### EXCERPT
I also attched the flamegraph.

Thanks,
Kuai
> 
o> Thanks,
> Ming
> 
> 
> .
>
  
Ming Lei Nov. 28, 2022, 3:27 a.m. UTC | #7
On Sat, Nov 26, 2022 at 04:54:46PM +0800, Yu Kuai wrote:
> Hi,
> 
> 在 2022/11/18 19:30, Yu Kuai 写道:
> > From: Yu Kuai <yukuai3@huawei.com>
> > 
> > During code review, I found that 'restarts' is not useful anymore after
> > the following commits:
> > 
> > 1) commit ab3cee3762e5 ("blk-mq: In blk_mq_dispatch_rq_list() "no budget"
> > is a reason to kick")
> > 2) commit d3b38596875d ("blk-mq: run queue no matter whether the request
> > is the last request")

### EXERCISE REQUIREMENTS
Carry on the mailing-list thread about removing 'restarts' in blk-mq from the point where it stops.

### PROVIDED DATA
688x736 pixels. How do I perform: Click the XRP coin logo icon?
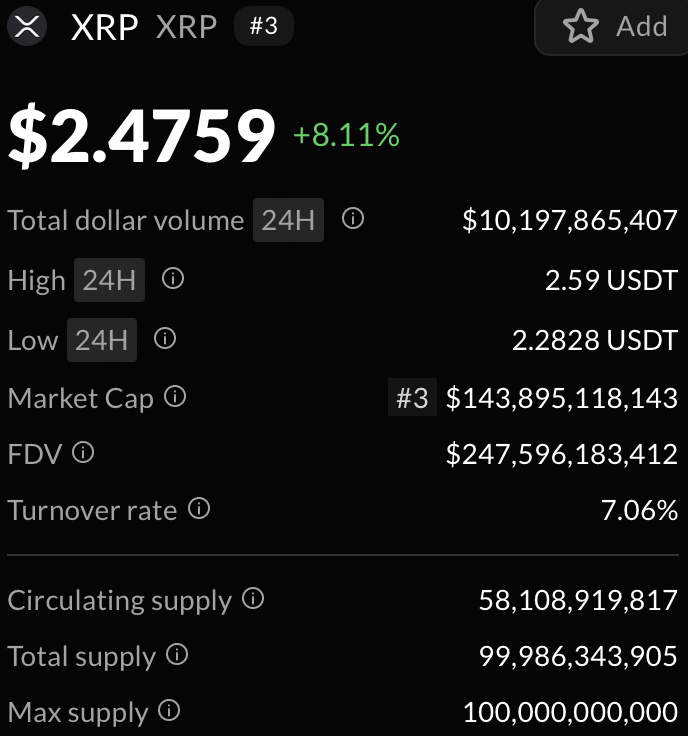tap(28, 26)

### RESPONSE
> > 3) commit 673235f91531 ("scsi: core: Fix race between handling STS_RESOURCE
> > and completion")
> > 
> > Now that if get budget ever failed, block layer will make sure to
> > trigger new run queue for the hctx. Hence there is no need to run queue
> > from scsi layer in this case.
> > 

But scsi_run_queue_async() needs to run all hw queue because budget is
actually LUN/request queue wide.

> 
> Does anyone has suggestions about this patch?
> 
> More info why I tried to remove this:
> 
> while testing megaraid with 4 nvme with none elevator, the default
> queue_depth is 128, while I test it with fio 128 jobs and 1 iodepth,
> bw is about 4Gib/s, however, if I test with 128 jobs and 2 iodepth,
> bw is decreased to about 0.8Gib/s, and with this patch applied,
> bw can stay 4Gib/s in the later case.

What is .can_queue and nr_hw_queues in your setting?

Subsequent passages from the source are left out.